Geoff Gibbons is a South Australian artist, printmaker, and arts educator. He is a founder of Bittondi Printmakers Association and a lecturer at Adelaide Central School of Art.

== Biography ==
Geoff Gibbons was born in 1947 in Adelaide, South Australia. He has a Bachelor of Arts (Honours) in art history from Flinders University, a Bachelor of Education (Art teacher) from the University of South Australia, and a Master in Visual Arts from the University of South Australia (ref: thesis). He wrote his master’s thesis on English artist, Samuel Palmer. He has been influential in South Australian printmaking, both as a lecturer in printmaking and setting up printmaking studios, with some of his students establishing the informal Aldgate Print Group. He subsequently helped to establish the Bittondi Printmakers Association in 2008. Gibbons taught at TAFE SA and then Adelaide Central School of Art, which closed its printmaking studio upon its relocation to Glenside.
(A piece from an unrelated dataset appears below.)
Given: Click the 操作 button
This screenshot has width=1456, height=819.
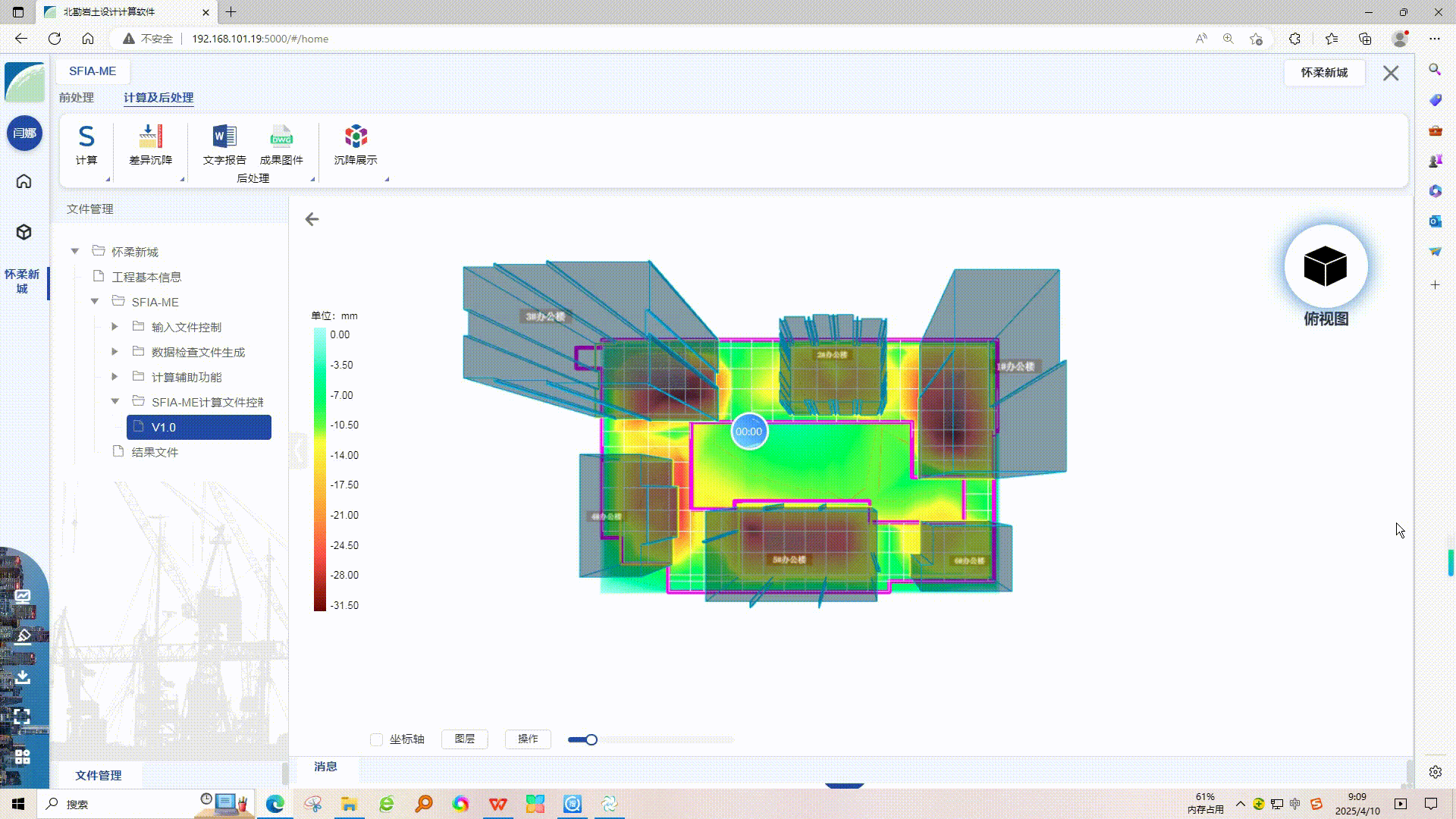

== Artistic Style and Subject ==

Gibbons specialises in printmaking and is deeply interested in the history of printmaking, particularly within different cultural traditions. This has led to residencies in China and Italy.

== Collections ==
- British Museum: Geoff Gibbons

== Bibliography ==

- Gibbons, Geoff. 2019. 'Mysterious wisdom won by toil': the etchings of Samuel Palmer. In Kerrianne Stone (Ed.), Horizon lines: Marking 50 years of print scholarship. University of Melbourne Library, University of Melbourne, Melbourne, Victoria.Worldcat record
- Gibbons, Geoff. His mortal eye: Stanley Spencer at Carrick Hill. Art Monthly Australasia, No. 291, Aug 2016: 26-28.
- Gibbons, Geoffrey T (2001). Visions of Eden: a study of pastoral values in the writings and art of Samuel Palmer. Thesis . University of South Australia.